What is a "Cost Base" and why does it matter?
Your "Cost Base" is essentially the total price you have paid to own and improve your property. It is the number the ATO uses to calculate your Capital Gains Tax (CGT) when you eventually sell.
Key Concepts
- Purchase Price: The initial amount you paid for the property.
- Incidental Costs: Stamp duty, legal fees, and agent commissions.
- Capital Improvements: The cost of renovations, extensions, or major upgrades (e.g., a new roof).
How it works in PropKeeper
PropKeeper tracks your Cost Base by totaling your purchase price and any expenses you categorize as "Capital Works."
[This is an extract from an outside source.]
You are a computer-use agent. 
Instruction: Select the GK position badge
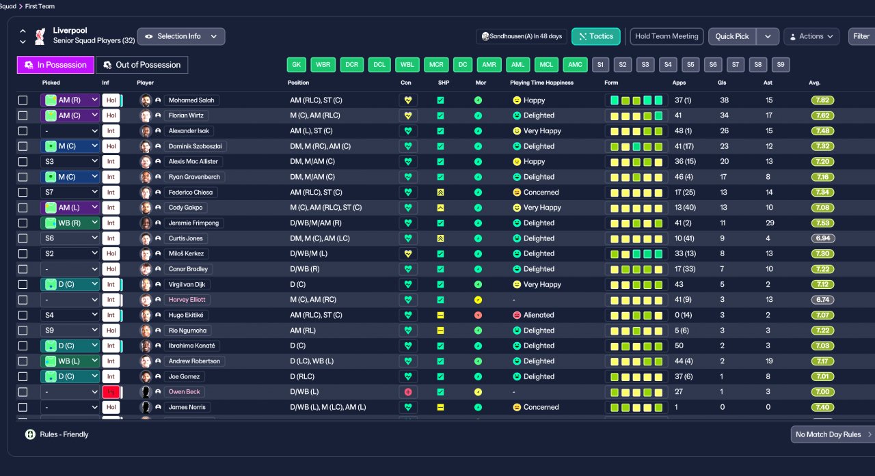pos(296,65)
$$Capital Gain = Sale Price - Cost Base$$
Why Tracking Matters
The higher your Cost Base, the lower your taxable capital gain. If you don't track your receipts for a kitchen renovation done five years ago, you may end up paying tax on "profit" that was actually just you reinvesting into the home.
Pro Tip
Keep a digital copy of every receipt in PropKeeper. Physical receipts fade over time, but a digital log ensures that when you sell in 10 or 20 years, you have the proof required to minimize your tax bill.
Financial Disclaimer
The information provided in this Knowledge Base is for general informational purposes only and does not constitute financial, investment, or legal advice. PropKeeper is not a financial advisor. Australian property investment involves risks, and you should always perform your own due diligence or consult with a licensed professional before making significant financial decisions.